新型はクラストップの静粛性の持ち主
e:HEV制御見直しと徹底した遮音対策のメリットを実感

 マイナーチェンジの見どころはグレード展開の変更にもある。1.5L(118ps)の純エンジン仕様のG、1.5Lエンジン(108ps)+モーター(131ps)で構成するe:HEVハイブリッド仕様のXとZという従来からのグレードをベースに、2種のパッケージを用意して選択肢を広げた。新設定モデルは「都市も自然もアクティブに楽しむ」をコンセプトにルーフレールや専用カラーの撥水・撥油機能を備えたコンビシートを採用するX HuNTパッケージと、2トーンボディカラーとグレージュの内装色を持つ「都会的なコーディネート」を意識したZPLaYパッケージである。

 今回、純エンジン仕様のFWDモデルを廃止をするなど、ホンダSUVラインアップに加わったWR-Vとの性格分けを鮮明にする車種体系に整理され、グレード選びが容易になった印象だ。

 試乗レポートはFWDのZ PLaYパッケージをメインに4WDのZの印象を加えるカタチで報告しよう。

 最初に乗ったPLaYパッケージのスレートグレーパール/ブラックのボディ色は、ヴェゼル初採用。ドアのロアガーニッシュを彩るブルーの挿し色が個性的で、狙いどおりの“都会的な印象”を感じた。

 ドライバーズシートに腰を下ろした瞬間に好感を抱くのは、スッキリとした視界の広がり。水平基調で上面に凹凸や継ぎ目がないダッシュボード、手前に引かれたAピラー、ドアミラー周辺の“抜け”のよさがワイドな視界をもたらす。これは、従来からヴェゼルが継承してきた優れた財産である。

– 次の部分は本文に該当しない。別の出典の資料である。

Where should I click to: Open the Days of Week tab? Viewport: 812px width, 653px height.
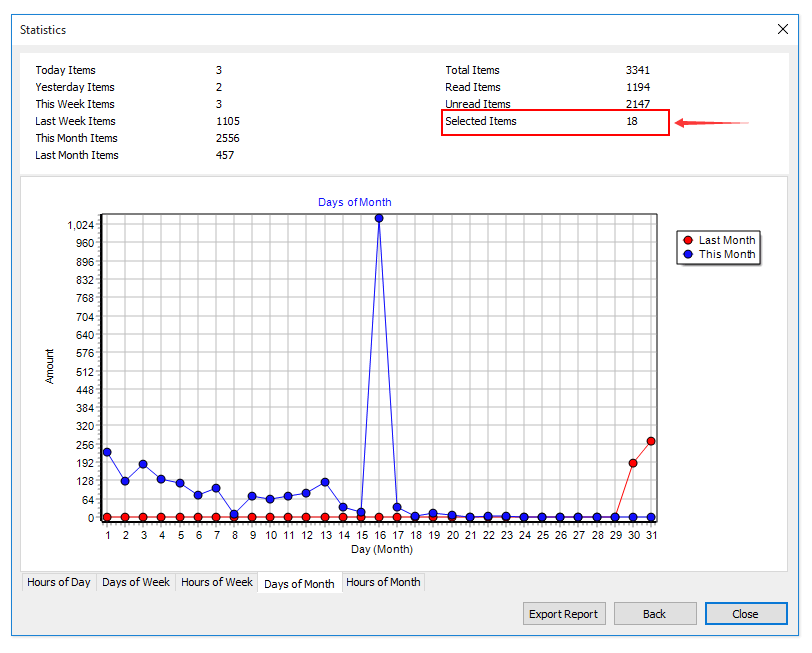136,582
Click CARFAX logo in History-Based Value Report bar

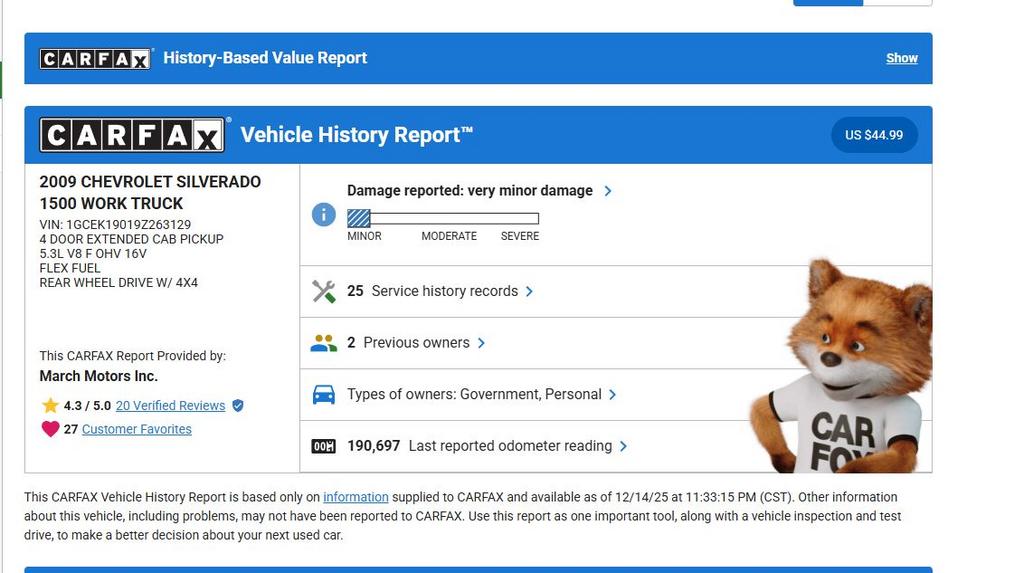(x=95, y=59)
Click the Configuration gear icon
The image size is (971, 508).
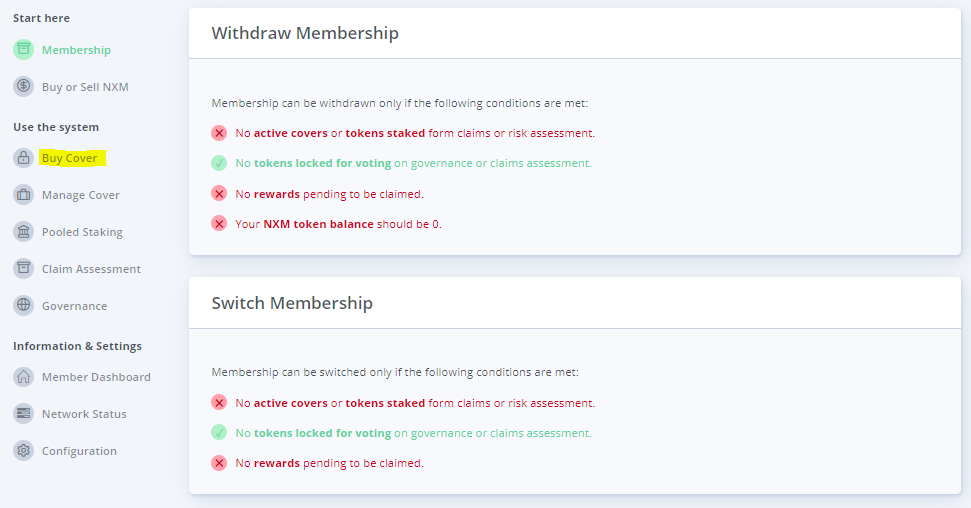click(x=23, y=451)
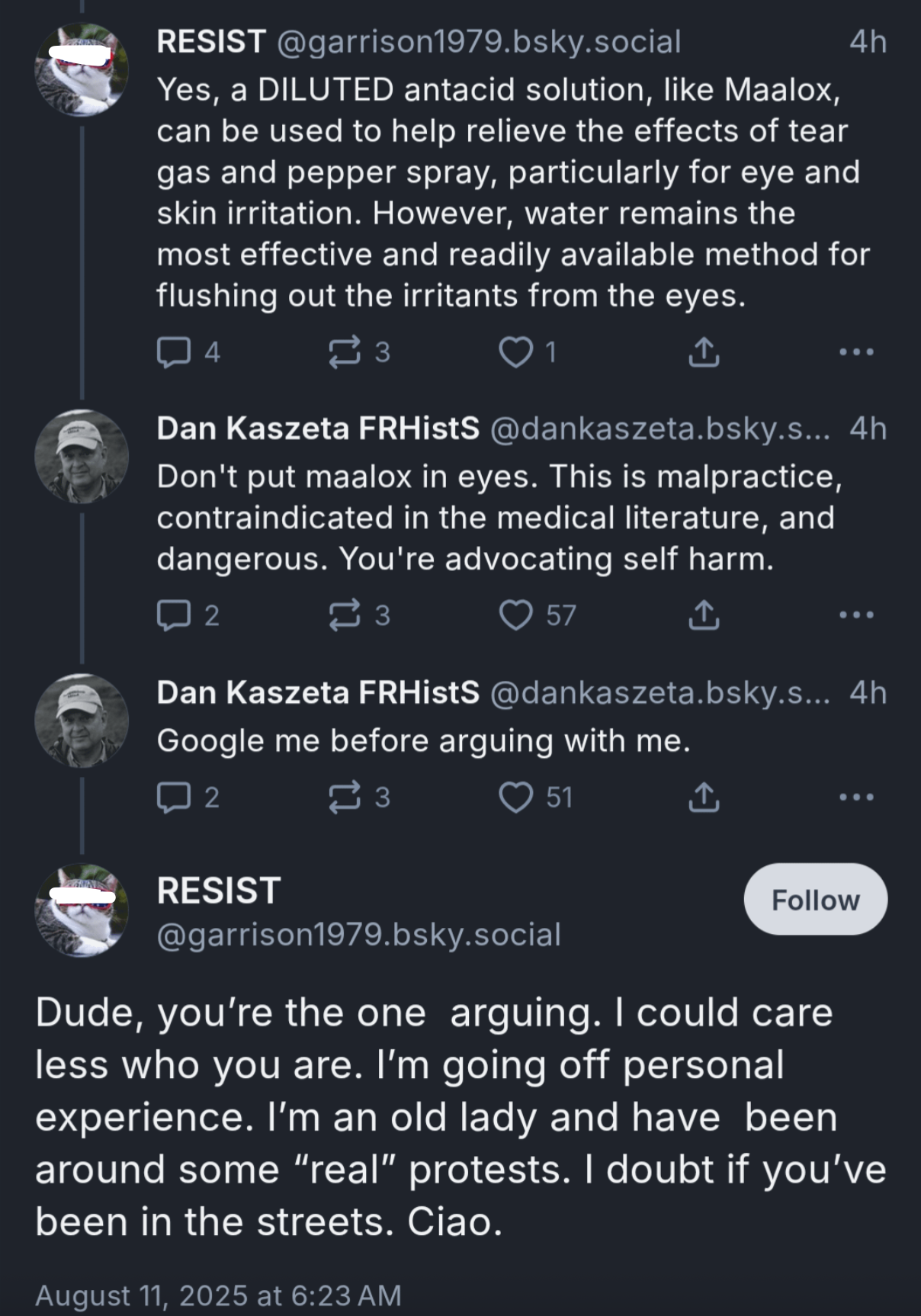Repost the "Don't put maalox in eyes" post
This screenshot has height=1316, width=921.
(344, 615)
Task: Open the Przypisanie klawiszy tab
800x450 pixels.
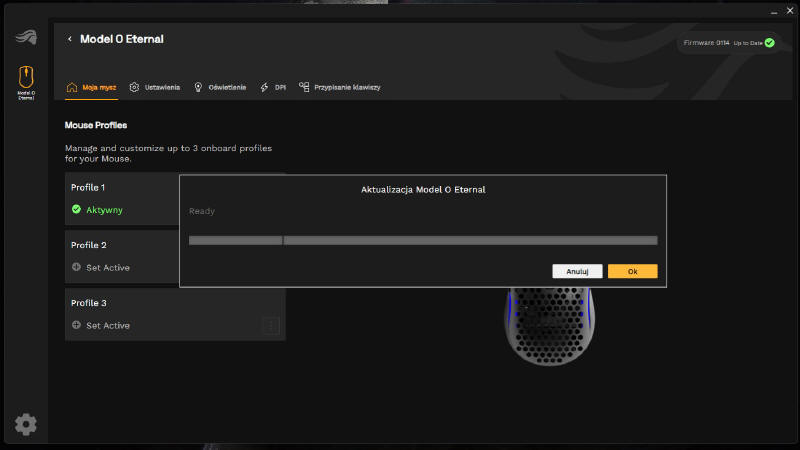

 走り始めてすぐに実感するのは、静粛性の明確な向上。これには2つの要素が考えられる。ひとつはリファインされたe:HEVソフトウェアの効果だ。今回ハードウェアは不変ながらEV走行領域の拡大やエンジン始動/停止頻度の低減など、総合的なセッティング変更を実施した。これが好印象につながっている。もうひとつは、遮音材や防音材の拡大採用によってロードノイズやエンジン透過音が低減された点。